Vampir [2]

[1003] Vampir (Mahr), nach dem Volksglauben, namentlich der slawischen Bevölkerung Polens, der untern Donauländer und der Balkanhalbinsel, der Geist eines Verstorbenen, der des Nachts sein Grab verläßt, um Lebenden das Blut auszusaugen, von dem er sich nährt. Da dieser Aberglaube noch jetzt sofort auftritt, wenn einem Familienmitglied andre schnell in den Tod nachfolgen oder hinsiechen, so sucht man sich durch Bedecken des Mundes, Mitgeben von allerlei Beschäftigungsmitteln im Sarg, durch Hauptabschlagen des wiederausgegrabenen Toten und Durchstoßen des Leibes mit einem Holzpfahl zu schützen.

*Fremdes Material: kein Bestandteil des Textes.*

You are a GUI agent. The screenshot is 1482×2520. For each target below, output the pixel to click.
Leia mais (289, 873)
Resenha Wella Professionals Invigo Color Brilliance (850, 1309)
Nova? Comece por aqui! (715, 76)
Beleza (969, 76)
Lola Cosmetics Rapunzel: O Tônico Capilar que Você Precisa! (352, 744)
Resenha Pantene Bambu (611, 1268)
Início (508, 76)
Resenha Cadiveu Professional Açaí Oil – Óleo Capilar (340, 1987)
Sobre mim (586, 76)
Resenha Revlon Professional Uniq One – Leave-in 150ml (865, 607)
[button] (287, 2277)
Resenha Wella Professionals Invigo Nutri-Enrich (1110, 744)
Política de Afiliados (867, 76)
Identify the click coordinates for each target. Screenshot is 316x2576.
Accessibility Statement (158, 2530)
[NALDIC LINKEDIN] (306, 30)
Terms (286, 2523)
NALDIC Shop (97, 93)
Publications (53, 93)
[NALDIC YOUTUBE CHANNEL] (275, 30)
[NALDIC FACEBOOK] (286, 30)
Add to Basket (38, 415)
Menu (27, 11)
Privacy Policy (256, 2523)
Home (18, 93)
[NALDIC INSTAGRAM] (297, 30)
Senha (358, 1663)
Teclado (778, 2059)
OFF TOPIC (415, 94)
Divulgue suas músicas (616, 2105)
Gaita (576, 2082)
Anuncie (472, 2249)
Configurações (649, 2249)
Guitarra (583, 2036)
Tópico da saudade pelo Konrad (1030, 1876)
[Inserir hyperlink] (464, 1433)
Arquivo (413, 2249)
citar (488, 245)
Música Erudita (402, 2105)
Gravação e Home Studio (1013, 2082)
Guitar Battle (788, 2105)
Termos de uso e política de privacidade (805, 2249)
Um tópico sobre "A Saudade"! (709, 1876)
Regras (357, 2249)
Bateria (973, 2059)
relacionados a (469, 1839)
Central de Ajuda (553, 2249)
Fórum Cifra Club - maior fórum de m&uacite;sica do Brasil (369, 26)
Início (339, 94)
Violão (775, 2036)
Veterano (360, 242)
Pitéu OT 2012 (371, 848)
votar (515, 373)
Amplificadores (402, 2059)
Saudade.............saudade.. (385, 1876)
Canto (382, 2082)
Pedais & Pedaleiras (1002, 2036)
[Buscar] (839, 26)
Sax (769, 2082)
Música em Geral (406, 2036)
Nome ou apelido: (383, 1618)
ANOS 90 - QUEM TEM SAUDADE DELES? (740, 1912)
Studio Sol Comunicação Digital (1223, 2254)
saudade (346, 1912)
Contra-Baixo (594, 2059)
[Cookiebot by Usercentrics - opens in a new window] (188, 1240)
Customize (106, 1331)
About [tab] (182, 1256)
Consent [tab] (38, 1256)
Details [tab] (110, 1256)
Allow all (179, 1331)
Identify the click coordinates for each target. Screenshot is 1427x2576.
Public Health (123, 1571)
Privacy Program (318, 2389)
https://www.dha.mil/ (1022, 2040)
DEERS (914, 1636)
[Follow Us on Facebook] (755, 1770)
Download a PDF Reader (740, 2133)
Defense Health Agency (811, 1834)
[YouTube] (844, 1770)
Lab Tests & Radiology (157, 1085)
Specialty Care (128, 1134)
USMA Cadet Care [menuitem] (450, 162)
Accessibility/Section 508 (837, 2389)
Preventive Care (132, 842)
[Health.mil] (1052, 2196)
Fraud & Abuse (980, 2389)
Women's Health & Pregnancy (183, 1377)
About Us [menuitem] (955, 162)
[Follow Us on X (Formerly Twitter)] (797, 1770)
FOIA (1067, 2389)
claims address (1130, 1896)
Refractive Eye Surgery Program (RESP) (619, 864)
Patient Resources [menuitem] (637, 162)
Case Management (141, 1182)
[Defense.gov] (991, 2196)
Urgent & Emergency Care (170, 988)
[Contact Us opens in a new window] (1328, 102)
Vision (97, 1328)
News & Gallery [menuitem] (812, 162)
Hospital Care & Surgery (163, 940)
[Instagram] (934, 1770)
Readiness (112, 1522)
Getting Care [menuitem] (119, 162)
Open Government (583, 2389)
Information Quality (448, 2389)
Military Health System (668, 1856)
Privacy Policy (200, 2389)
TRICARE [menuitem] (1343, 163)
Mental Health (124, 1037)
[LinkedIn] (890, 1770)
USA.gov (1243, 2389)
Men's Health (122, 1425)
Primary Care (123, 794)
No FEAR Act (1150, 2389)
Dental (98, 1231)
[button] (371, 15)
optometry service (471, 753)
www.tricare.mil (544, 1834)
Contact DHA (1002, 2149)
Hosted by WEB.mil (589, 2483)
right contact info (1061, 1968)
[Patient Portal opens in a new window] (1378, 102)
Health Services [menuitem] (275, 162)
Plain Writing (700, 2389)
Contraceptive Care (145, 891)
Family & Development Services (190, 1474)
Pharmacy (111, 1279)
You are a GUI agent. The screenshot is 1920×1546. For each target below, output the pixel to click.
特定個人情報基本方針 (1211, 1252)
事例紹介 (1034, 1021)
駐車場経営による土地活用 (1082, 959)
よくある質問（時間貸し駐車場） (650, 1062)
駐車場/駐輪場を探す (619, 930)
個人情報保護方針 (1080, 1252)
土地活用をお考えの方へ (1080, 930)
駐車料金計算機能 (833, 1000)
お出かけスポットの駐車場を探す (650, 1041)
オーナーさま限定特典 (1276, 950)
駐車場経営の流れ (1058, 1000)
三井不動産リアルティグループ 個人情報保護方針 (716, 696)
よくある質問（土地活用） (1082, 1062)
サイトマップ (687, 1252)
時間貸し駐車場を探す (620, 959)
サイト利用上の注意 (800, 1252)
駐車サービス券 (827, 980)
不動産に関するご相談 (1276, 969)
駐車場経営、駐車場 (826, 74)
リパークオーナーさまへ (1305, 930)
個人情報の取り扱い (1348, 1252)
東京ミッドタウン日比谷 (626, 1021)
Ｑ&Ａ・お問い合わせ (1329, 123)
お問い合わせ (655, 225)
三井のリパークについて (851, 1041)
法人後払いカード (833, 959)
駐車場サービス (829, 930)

Noch heutigestags führt dieser Wahn häufig zu Leichenschändungen und Friedhofsentweihungen, und 1870–71 spielten ein halbes Dutzend Vampirprozesse in Westpreußen, Pommern und Mecklenburg. Abarten des Vampirs sind: der Nachzehrer der Mark, der Blutsauger in Preußen und der Gierfraß in Pommern; die Wilis oder Willis, vor der Hochzeit gestorbene Bräute, die junge Burschen zum Tanz verlocken, bis sie tot hinstürzen. Alle diese Sagen haben sich wohl aus den Träumen vom Alp (s. d.) mit Anlehnung an die klassischen Gestalten der Lamien und Empusen (s. Lamia) entwickelt. Dichterisch behandelt wurde die Vampirsage bereits im Altertum von Philostratus und Phlegon von Tralles (dem Goethe den Stoff zu seiner »Braut von Korinth« entnahm), dann von Byron und in verschiedenen Opern und Balletten. Vgl. Ranft, Traktat von dem Kauen und Schmatzen der Toten in Gräbern (Leipz. 1734); Hertz, Der Werwolf (Stuttg. 1862); Hock, Die Vampyrsagen und ihre Verwertung in der deutschen Literatur (Berl. 1900); Fischer, Aberglaube aller Zeiten, Bd. 3 (Stuttg. 1906).

Quelle:
Meyers Großes Konversations-Lexikon, Band 19. Leipzig 1909, S. 1003.